Im Rahmen ihrer Revisionsreise gewann Antje Walter zudem einen tiefen Einblick in die Arbeit der Hausmutter Alba. "Meine Heldin war die Hausmutter. Trotz der großen Entfernung zu ihrer eigenen Familie sorgt sie mit großer Hingabe für die Mädchen, achtet auf Struktur, gesunde Ernährung und einen liebevollen Umgang. Dafür habe ich großen Respekt.“
Abschied fiel immens schwer
Der Abschied fiel allen schwer.
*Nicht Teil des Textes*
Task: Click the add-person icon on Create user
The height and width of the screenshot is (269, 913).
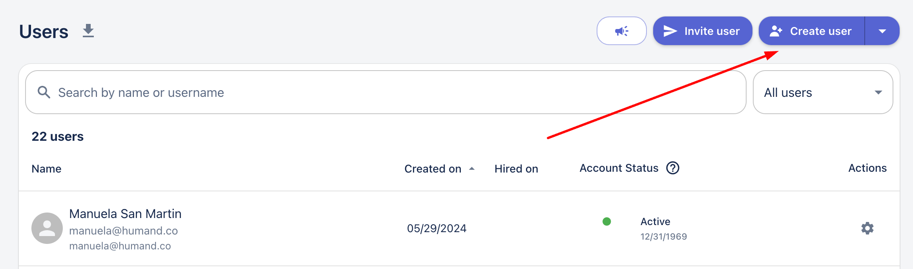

Antje Walter erhielt kleine Geschenke mit großer symbolischer Bedeutung: eine Tasse von Ingrid, eine selbstgebastelte Rose von Meydie und eine Papierkrone von Eymi. „Die Zeit war sehr bereichernd für mich. Die Kinder sind so herzlich – ich vermisse sie schon jetzt.“
Für Antje Walter steht fest, warum sie sich für die Stiftung Kinderzukunft engagiert: „Viele Kinder auf dieser Erde haben keinen Zugang zu ausreichend Nahrung, Bildung oder einem sicheren Zuhause. Über die Stiftung Kinderzukunft kann ich Kindern in Guatemala eine echte Chance geben.“
Revisionsreise von Antje Walter als leuchtendes Beispiel
Die Revisionsreise zeigt eindrucksvoll, wie wichtig persönliche Präsenz, Transparenz und Verantwortung in der Stiftungsarbeit sind – und wie Patenschaften Brücken bauen können zwischen Kontinenten, Kulturen und Menschen.
Weitere Informationen zu Patenschaften und ehrenamtlichem Engagement bei der Stiftung Kinderzukunft unter www.kinderzukunft.de.
Stiftung Kinderzukunft: Anerkannte, erfolgreiche Hilfe für Kinder in Not
Seit mehr als 35 Jahren bekämpft die hessische Stiftung Kinderarmut effektiv. Mit eigenen Kinderdörfern sowie Schutz-, Ernährungs-, Gesundheits- und Bildungsprojekten weltweit gibt sie Kindern, die einen schlechten Start ins Leben hatten, eine Zukunftsperspektive. Die Stiftung Kinderzukunft bekämpft Armut direkt dort, wo sie entsteht, und leistet gleichzeitig nachhaltige Entwicklungshilfe.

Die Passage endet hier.